The usual explanation of probability theory goes like this:
There is this thing called Probability Space, which consists of three other things:
- Sample Space - some non-empty set
- Event Space - a set of subsets of the Sample Space
- Probability Function - a measure function over the elements of the Event Space.
And then several examples of how we can merge this mathematical model with a real world situations are given.
For instance, for a dice roll the appropriate sample space would be {1; 2; 3; 4; 5; 6}. For an Event Space we can use a superset of the Sample Space and probability function has to give every elementary event equal value:
The point of such examples is to give students intuitive understanding of how to apply the math of set theory towards reasoning under uncertainty and I think they generally work fine for such purpose. But also they obfuscate an interesting and very important question: How do we select a sample space for a given problem?
Intuition aside, how can we know that the correct sample space is {1; 2; 3; 4; 5; 6} and not, say {1; 2; 3; 4; 5}? Both of these sets fit the formal definition of the sample space - they are non-empty sets. How can we know which one of them is the sample space for the exact problem we are talking about? How do we logically pinpoint the notion of sample space for a very specific problem, instead of sample space for at least some problem?
By Definition?
Surely, we can simply declare that semantic statement "Sample space for a dice roll" means exactly {1; 2; 3; 4; 5; 6}. And so the answer to our question: "How can we know which is the sample space for the problem we are talking about?" is simple - by definition.
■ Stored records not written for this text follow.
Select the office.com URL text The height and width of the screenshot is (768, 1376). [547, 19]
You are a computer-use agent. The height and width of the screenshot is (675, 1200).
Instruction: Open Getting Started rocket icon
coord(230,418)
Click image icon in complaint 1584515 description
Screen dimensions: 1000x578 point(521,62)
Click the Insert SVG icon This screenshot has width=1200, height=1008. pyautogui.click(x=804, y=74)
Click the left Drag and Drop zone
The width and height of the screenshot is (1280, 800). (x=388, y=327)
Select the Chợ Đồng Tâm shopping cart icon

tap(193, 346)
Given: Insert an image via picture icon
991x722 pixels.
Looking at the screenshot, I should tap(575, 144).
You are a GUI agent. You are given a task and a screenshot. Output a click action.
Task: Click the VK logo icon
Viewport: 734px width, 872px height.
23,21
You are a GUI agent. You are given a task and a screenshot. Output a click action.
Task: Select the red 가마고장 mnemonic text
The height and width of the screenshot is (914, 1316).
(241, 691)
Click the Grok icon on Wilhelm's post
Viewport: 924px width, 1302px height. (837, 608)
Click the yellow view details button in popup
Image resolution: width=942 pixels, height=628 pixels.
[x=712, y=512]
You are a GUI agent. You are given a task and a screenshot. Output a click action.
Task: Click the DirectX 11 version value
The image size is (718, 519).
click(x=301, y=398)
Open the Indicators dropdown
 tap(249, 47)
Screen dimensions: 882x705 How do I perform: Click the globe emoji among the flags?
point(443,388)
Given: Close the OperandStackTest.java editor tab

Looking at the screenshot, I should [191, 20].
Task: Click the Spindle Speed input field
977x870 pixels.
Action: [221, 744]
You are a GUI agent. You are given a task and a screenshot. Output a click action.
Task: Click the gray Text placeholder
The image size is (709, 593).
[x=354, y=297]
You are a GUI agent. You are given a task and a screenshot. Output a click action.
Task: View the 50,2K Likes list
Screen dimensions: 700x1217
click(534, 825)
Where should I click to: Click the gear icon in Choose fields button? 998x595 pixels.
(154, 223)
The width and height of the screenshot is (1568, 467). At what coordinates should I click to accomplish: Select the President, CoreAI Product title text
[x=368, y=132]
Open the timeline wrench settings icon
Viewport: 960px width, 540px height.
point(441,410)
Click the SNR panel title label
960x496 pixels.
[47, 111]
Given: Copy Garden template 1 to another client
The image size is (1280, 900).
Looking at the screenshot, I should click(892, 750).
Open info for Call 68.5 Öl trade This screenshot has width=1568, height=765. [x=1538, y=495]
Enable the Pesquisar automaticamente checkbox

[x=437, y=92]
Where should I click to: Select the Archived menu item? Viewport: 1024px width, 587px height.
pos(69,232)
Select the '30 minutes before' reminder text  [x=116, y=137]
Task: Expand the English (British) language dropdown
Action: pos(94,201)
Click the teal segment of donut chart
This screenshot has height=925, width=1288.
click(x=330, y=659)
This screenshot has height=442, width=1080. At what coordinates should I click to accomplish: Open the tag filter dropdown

Be careful with this kind of reasoning. As a wise man once said:
In cases like these, it is futile to try to settle the problem by coming up with some new definition of the word “rational” and saying, “Therefore my preferred answer, by definition, is what is meant by the word ‘rational.’ ” This simply raises the question of why anyone should pay attention to your definition. I’m not interested in probability theory because it is the holy word handed down from Laplace. I’m interested in Bayesian-style belief-updating (with Occam priors) because I expect that this style of thinking gets us systematically closer to, you know, accuracy, the map that reflects the territory.
If we can just define "Sample space for a dice roll" as {1; 2; 3; 4; 5; 6}, we can likewise define it as {1; 2; 3; 4; 5} or anything else and none of these definitions will be superior to any other, so we are essentially back to square one.
The only difference is that now we've replaced the initial question with "How can we know which definition is the right one?"
The second issue, is that now we have to do the exact same thing for every conceivable probability theory problem. We managed to pinpoint a sample space for a dice roll and now we can use probability theory to answer questions about dice rolls. But in order to solve problems involving coin tosses we need to axiomatically define a sample space for a coin toss, and in order to solve problems involving picking a marble from a bag with n marbles we need to axiomatically define such a sample space for every n. And so on.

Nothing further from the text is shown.